The U.S. imports the most goods in the world from Mexico, Canada and China as its top three importers, U.S. Census data showed. Because of how quickly the Trump administration wants to enact tariffs and how tariffs might drive up costs, economists from the largest construction associations said contractors will likely face uncertainty when managing materials prices.
“Heading into 2025 it’s unclear if prices will remain so well-behaved,” said Anirban Basu, chief economist of the Associated Builders and Contractors of America, in a statement. “The next administration’s trade policy increases uncertainty regarding construction materials costs. Beyond the implications of potential tariffs, input prices may rise in the short term if purchases rush to import materials prior to the implementation of those policies,” he added.
“Construction is more reliant than most industries on imported materials, parts and components,” said Ken Simonson, the top economist for the Associated General Contractors. “Because the industry is so diverse and obtains materials mainly through intermediaries rather than importing directly, it’s impossible to estimate the share of construction purchases that go for imports. Also, it varies by location as to whether contractors are using domestically sourced or imported materials such as lumber, steel or cement,” he added.

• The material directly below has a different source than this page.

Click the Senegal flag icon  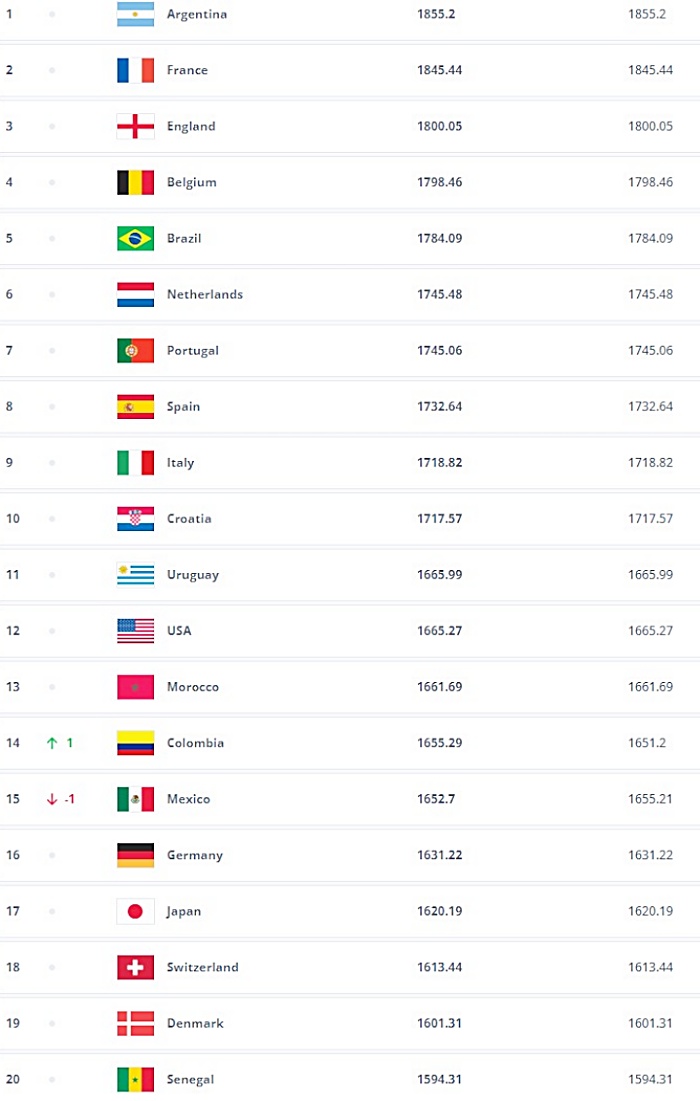[x=136, y=1079]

Simonson recalled when then-President Trump enacted 25% tariffs on steel and 10% on aluminum, which was followed by domestic producers raising prices and contractors experiencing supply chain problems. It’s not clear yet which items will be subject to tariffs and the effects, but another danger is the knock-on effects as other countries threaten to enact their own tariffs in retaliation, he added. “Both the tariff-induced price increases and the responses are likely to be damaging to construction firms and to the demand for construction,” Simonson said.

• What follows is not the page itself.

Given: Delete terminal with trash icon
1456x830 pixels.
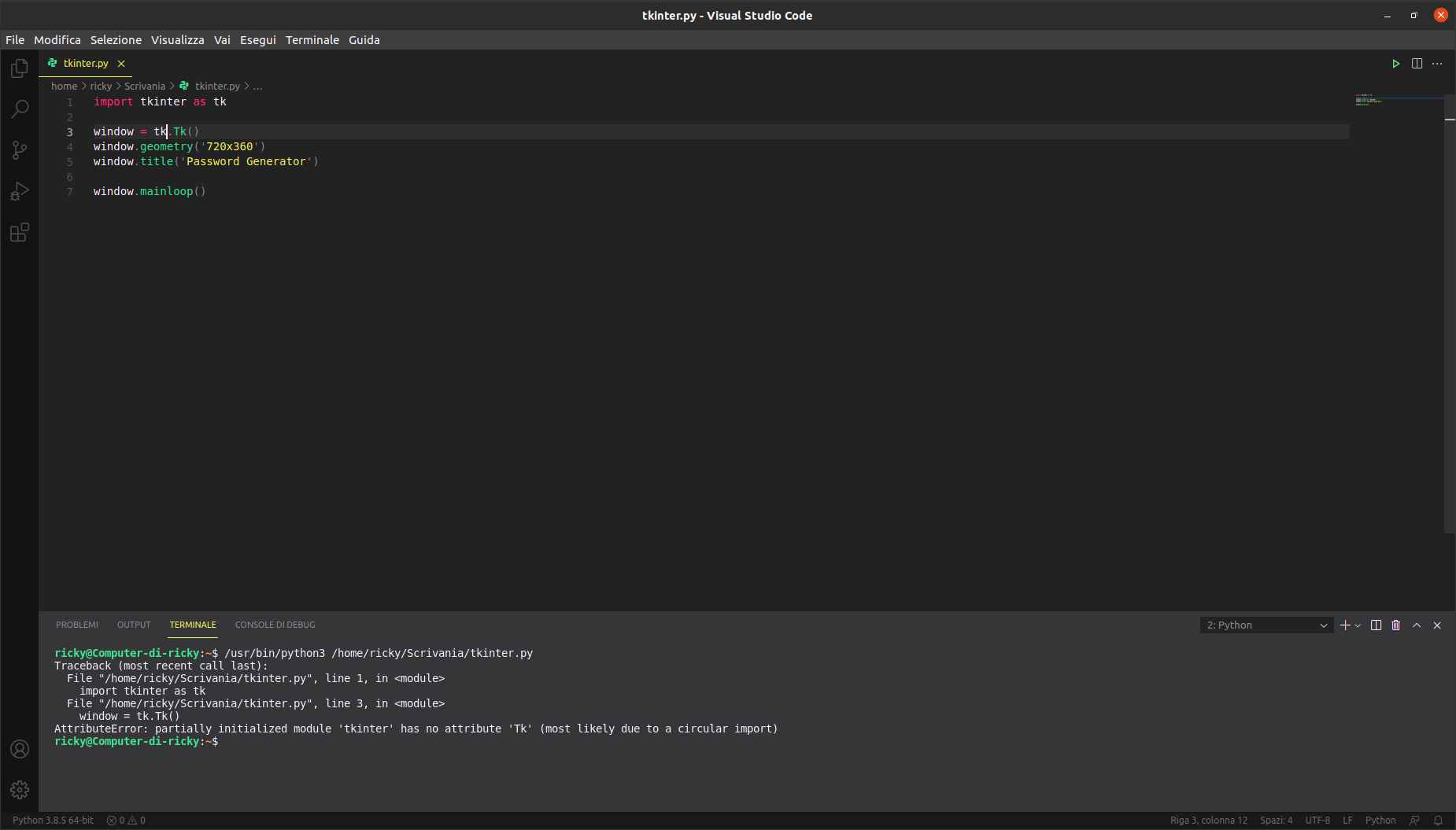Looking at the screenshot, I should tap(1396, 625).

If carried out, additional tariffs could result in higher prices for a wide range of construction materials, from Canadian softwood lumber — key for homebuilding — to concrete, glass and steel used in large commercial buildings and asphalt binder used in roads.
“Anything that contributes to further increased price of materials is never a good thing for the industry or the public, in our view,” said Mike Salsgiver, executive director of the Associated General Contractors Oregon-Columbia chapter. “Tariffs should be a tool of last resort,” Salsgiver said. “We would rather see the administration engage in full-throated trade negotiations.”

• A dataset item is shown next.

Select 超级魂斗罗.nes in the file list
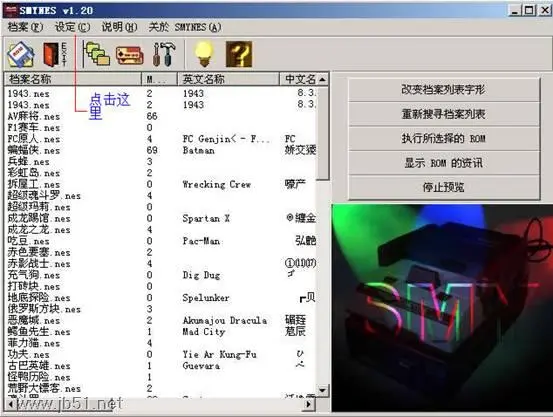This screenshot has width=553, height=417. tap(44, 195)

Because uncertainty is a key feature with the Trump administration and trade policy, contractors will have to watch materials pricing closely in the early days, said Dan Wilson, an international trade and supply chain attorney at Husch Blackwell in Washington, D.C.
On the raw materials side, aluminum and steel will be a “target” for the incoming administration, the former central to a federal case over dumped aluminum extrusions in the U.S., Wilson said. Tariffs are expected to home in on Chinese steel sources and previously loosened trade restrictions on European steel are expected to be in jeopardy as well, he added.
Canadian softwood lumber suppliers fought hard to make progress as their products were subjected to raised tariffs in August, but that progress will likely be wiped, Wilson said. For materials further downstream, steel products in Mexico using inputs from China are on the table as well, he added.
China supplied the most goods to the U.S. and made up 16.5% of total goods imports, according to the Office of the United States Trade Representative. In 2022, China supplied $536.3 billion worth of goods, Mexico supplied $454.8 billion and Canada supplied $436.6 billion in imported products.
American manufacturers competing with imports will have benefits as purchasers seek alternatives, Wilson said. However, those who are physically further away from domestic producers will be most affected, he added. “One other issue I’ve seen in construction and other infrastructure projects is different ways to assign the risk of tariff liability as a contractual matter,” Wilson said, noting contractors will triage events such as tariffs in their contracts with clients to offset risk. “You’re really going to have to look at diversifying supply chains with an emphasis on U.S. production,” he added.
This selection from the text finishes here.